Une réponse cinglante
Depuis les découvertes et le début de l’exploitation, le Guyana est devenu le pays qui connaît la plus forte croissance économique de la planète : +62 % en 2022 et encore + 26 % en 2023. Au point d’ailleurs de susciter les envies d’invasion de son voisin le Venezuela qui aimerait bien mettre la main sur ses richesses. Le Venezuela est bien à la tête des premières réserves mondiales de pétrole mais son économie a été torpillée depuis deux décennies par la dictature d’inspiration communiste à la sauce latino-américaine, chère à Jean-Luc Mélenchon, de Hugo Chávez d’abord et Nicolás Maduro ensuite.
Pour en revenir à l’interview de la BBC, elle a pris un ton inattendu quand le journaliste de la BBC a abordé la question de l’impact sur les émissions de gaz à effet de serre de l’exploitation des ressources en hydrocarbures du pays. « Au cours des deux prochaines décennies, il est prévu que pour 150 milliards de dollars de pétrole et de gaz seront extraits du sous-sol de vos côtes. C’est un chiffre extraordinaire. Mais cela signifie aussi, selon de nombreux experts, que 2 milliards de tonnes de CO2 provenant de ses réserves seront émises dans l’atmosphère ? »

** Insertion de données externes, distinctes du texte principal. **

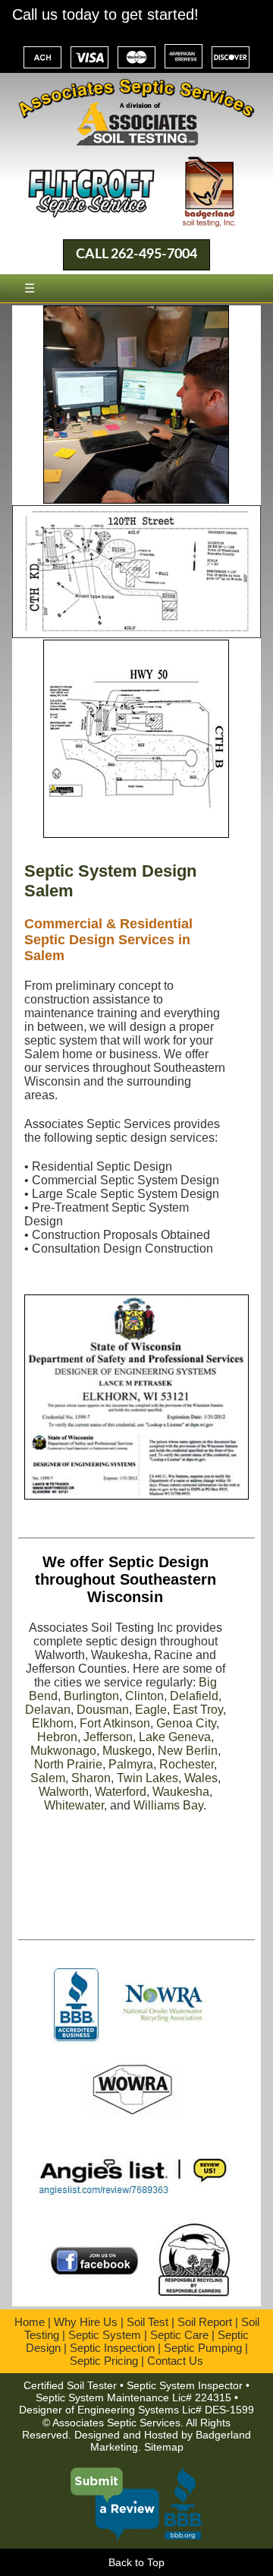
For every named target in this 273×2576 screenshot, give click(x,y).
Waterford (120, 1791)
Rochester (186, 1764)
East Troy (198, 1709)
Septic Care (179, 2334)
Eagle (151, 1709)
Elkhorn (53, 1723)
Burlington (91, 1695)
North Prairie (68, 1764)
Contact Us (175, 2360)
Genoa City (186, 1723)
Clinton (144, 1695)
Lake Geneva (175, 1737)
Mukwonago (63, 1750)
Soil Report (204, 2321)
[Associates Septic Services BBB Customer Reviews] (136, 2533)
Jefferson (108, 1737)
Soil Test (147, 2321)
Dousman (103, 1709)
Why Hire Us (86, 2321)
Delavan (48, 1709)
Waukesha (180, 1791)
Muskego (127, 1750)
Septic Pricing (104, 2360)
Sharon (91, 1778)
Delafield (194, 1695)
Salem (47, 1778)
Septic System (104, 2334)
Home (29, 2321)
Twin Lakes (147, 1778)
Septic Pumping (203, 2347)
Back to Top (136, 2562)
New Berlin (188, 1750)
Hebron (57, 1737)
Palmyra (130, 1764)
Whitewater (74, 1805)
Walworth (64, 1791)
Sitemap (164, 2447)
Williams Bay (168, 1805)
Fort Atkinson (115, 1723)
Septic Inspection (112, 2347)
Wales (201, 1778)
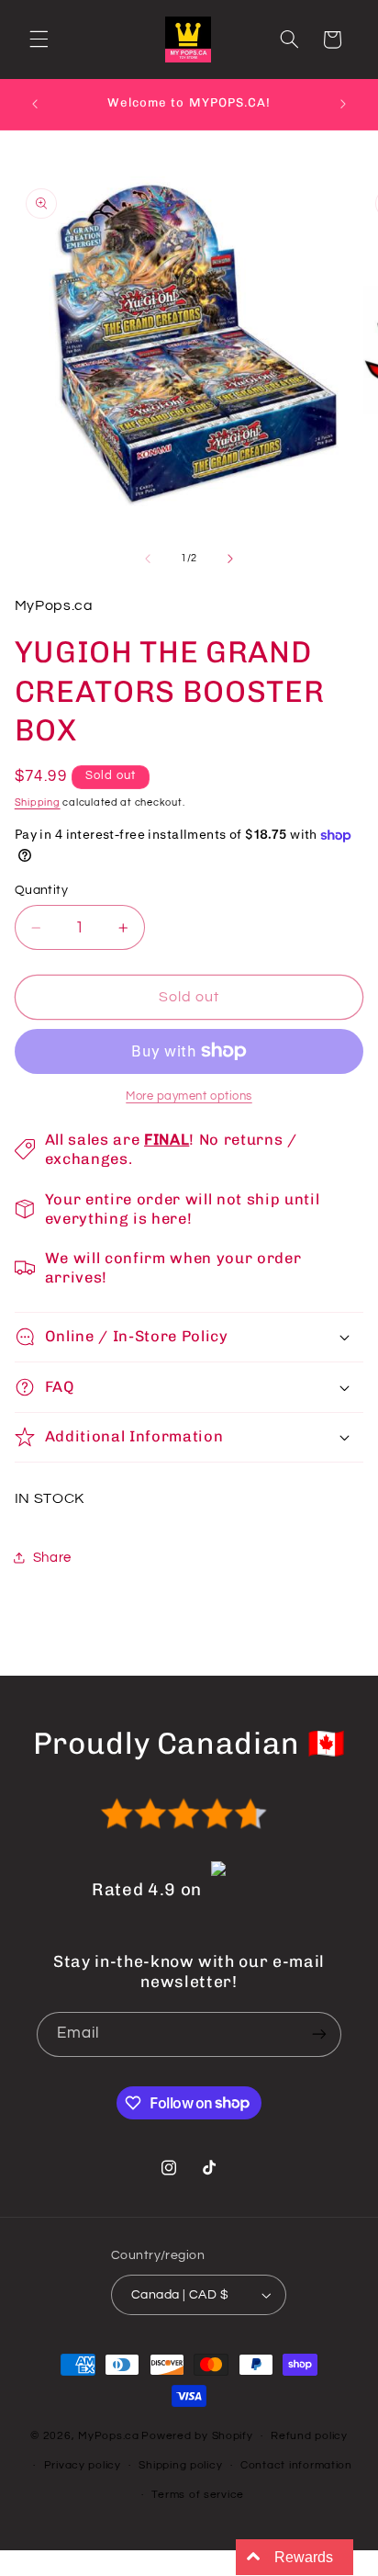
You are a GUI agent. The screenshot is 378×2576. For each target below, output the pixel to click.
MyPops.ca (108, 2436)
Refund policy (309, 2436)
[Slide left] (148, 558)
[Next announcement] (343, 104)
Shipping (38, 802)
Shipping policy (180, 2465)
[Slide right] (230, 558)
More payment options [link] (189, 1096)
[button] (38, 39)
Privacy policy (82, 2465)
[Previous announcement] (35, 104)
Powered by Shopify (196, 2436)
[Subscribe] (319, 2034)
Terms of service (197, 2495)
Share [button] (52, 1558)
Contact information (296, 2465)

La réponse a été immédiate et cinglante. « Je vous arrête tout de suite, a répondu Mohamed Irfaan Ali. Savez-vous que nous avons une forêt éternelle qui est de la taille du Royaume-Uni et de l’Irlande combinée et absorbe bien plus de carbone que ce que nous allons émettre. Elle représente 19,5 gigatonnes de carbone ! Une forêt que nous avons préservée avec l’aide de personne et sans la moindre compensation. Au nom de quoi avez-vous le droit de nous donner des leçons sur le changement climatique… Tout cela, c’est l’hypocrisie qui existe dans le monde. »
Sénégal et Inde
Il y a quelques années, Macky Sall, alors président du Sénégal, justifiait de la même façon l’exploitation à venir des gisements de gaz découverts le long des côtes du pays. « Comment pouvez-vous dire aux gens en Afrique, où la moitié de la population n’a pas d’électricité… Laissez vos ressources dans le sol ! Cela n’a aucun sens et ce n’est pas juste. »

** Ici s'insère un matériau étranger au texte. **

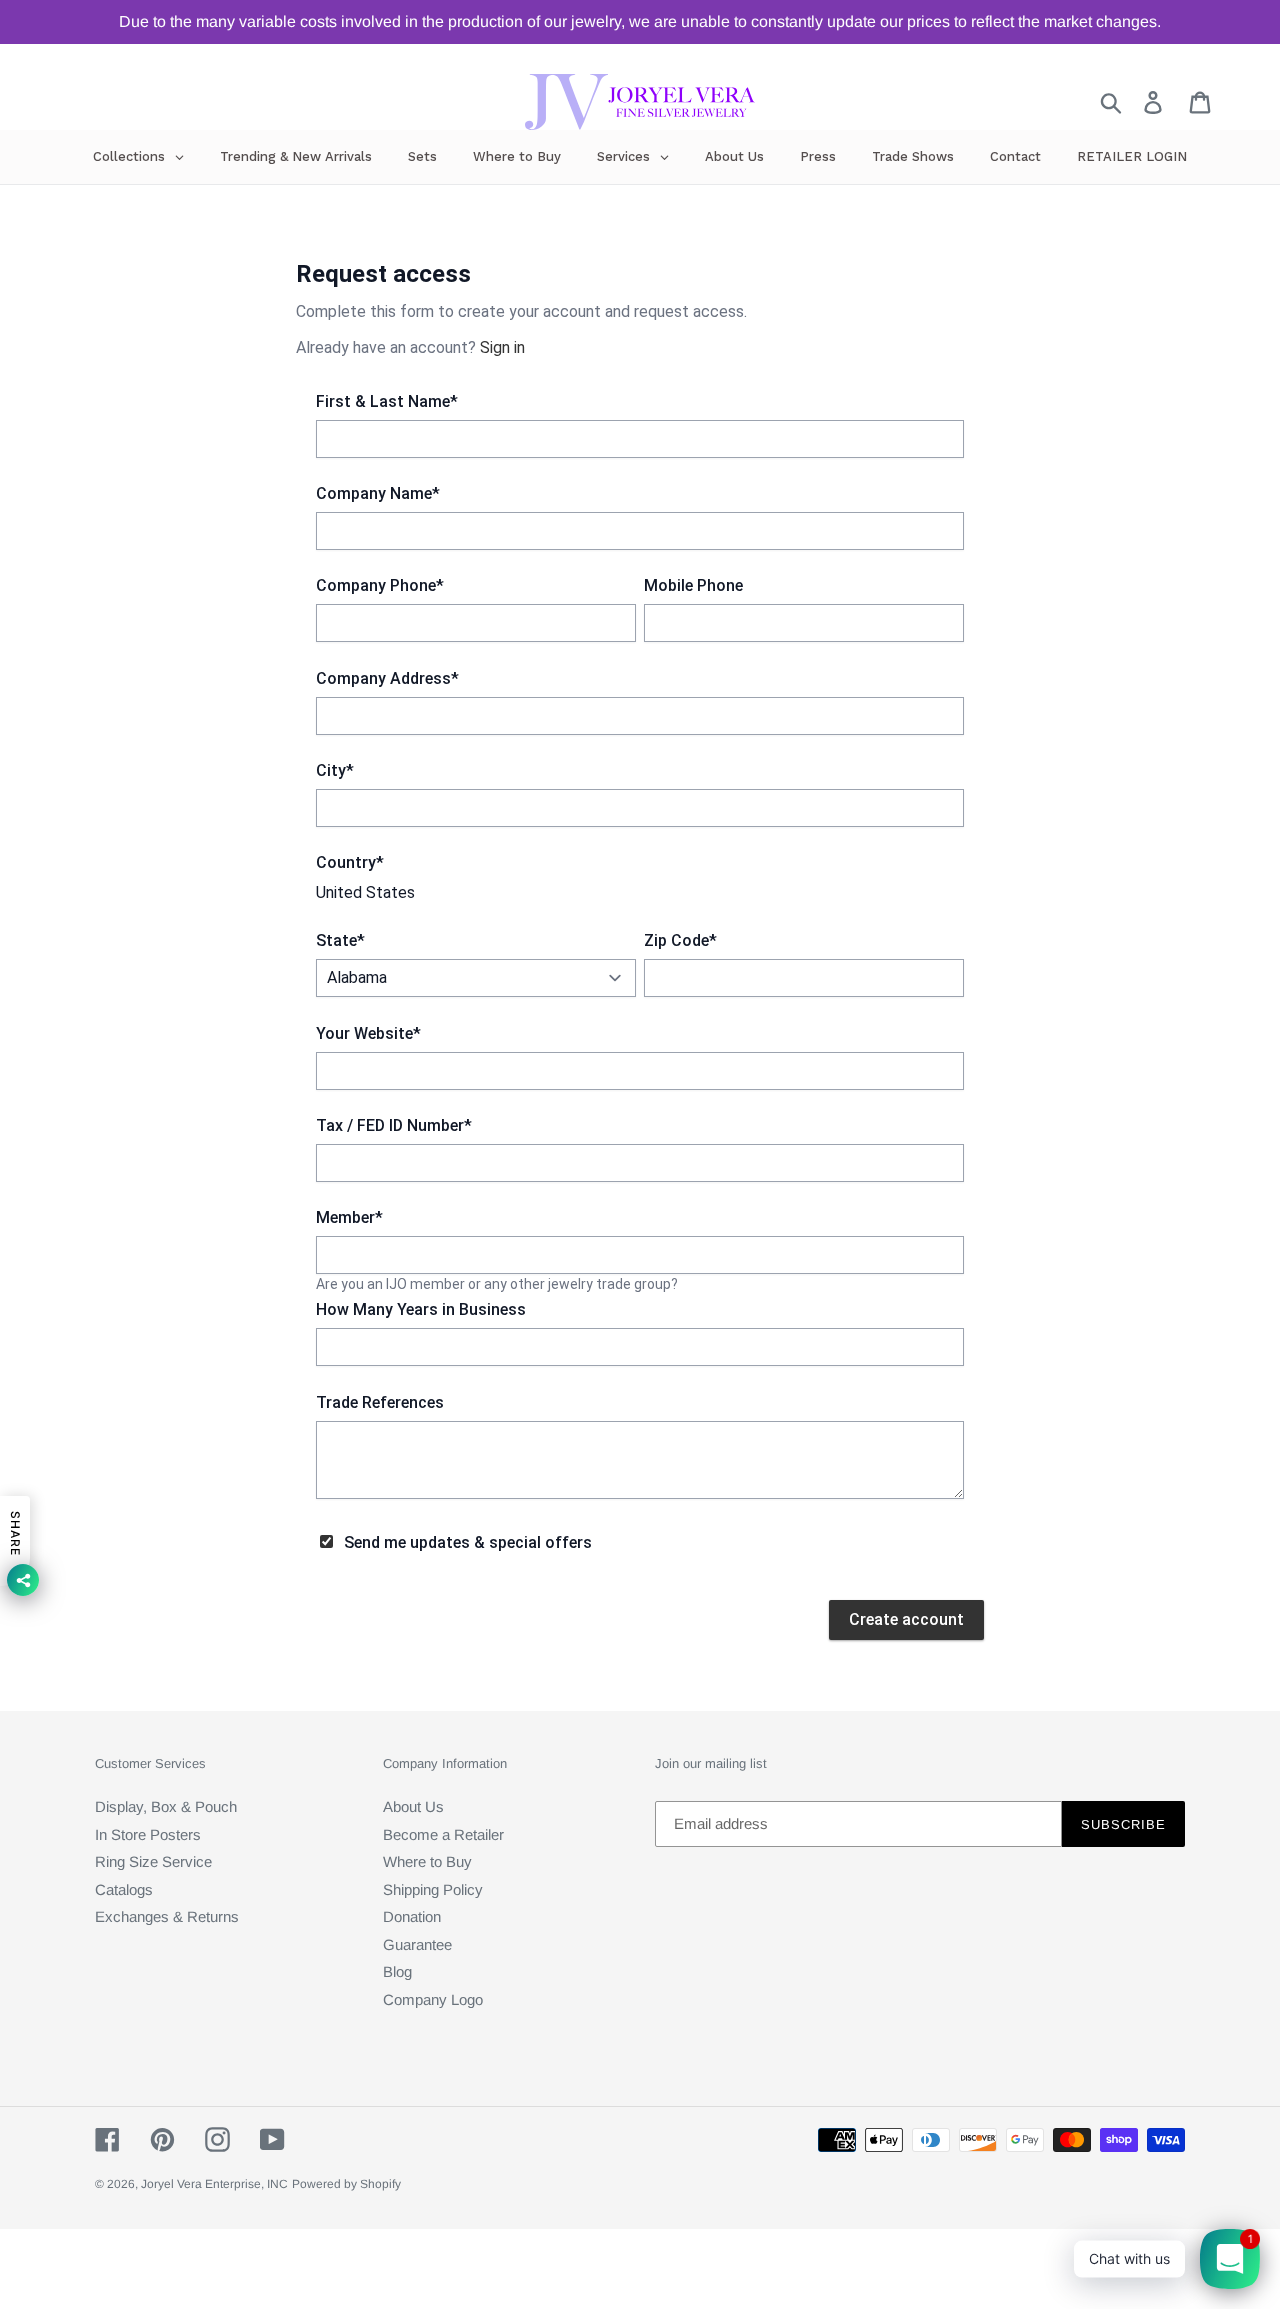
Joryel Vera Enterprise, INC (214, 2184)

« À l’heure où les pays d’Afrique et des Caraïbes progressent à grands pas dans l’exploitation des réserves de pétrole et de gaz récemment découvertes, les pays dont le développement a été stimulé par les hydrocarbures accélèrent leurs efforts de transition vers un avenir fondé sur les énergies renouvelables. Cette transition a vu les pays riches établir un “agenda vert” qui ne prend pas en compte les besoins économiques de l’Afrique », écrivait en novembre 2023 la Chambre africaine de l’énergie.
De la même façon encore, en avril dernier, le Premier ministre indien Narendra Modi se félicitait publiquement du record de production de charbon et de lignite du pays qui a atteint 937 millions de tonnes sur l’année fiscale 2022-2023. « Cela assure la marche de l’Inde vers son autonomie dans un domaine vital. »
L’énergie est l’économie
Les leçons de morale des pays occidentaux ne passent plus… Encore moins, si on remet les choses dans leur contexte. La richesse matérielle d’un pays et de ses habitants est étroitement liée à sa consommation d’énergie. L’activité économique, 99 % du produit intérieur brut, peut se résumer à des transferts d’énergie. Contrairement à une erreur souvent commise, y compris par les économistes, l’énergie n’est pas un intrant comme les autres dans une économie. Elle est l’économie ! Les niveaux de vie sont étroitement définis par la quantité d’énergie disponible. La quasi-totalité des humains, où qu’ils soient, et même la plupart de ceux qui professent le contraire, aspirent perpétuellement à un meilleur niveau de vie.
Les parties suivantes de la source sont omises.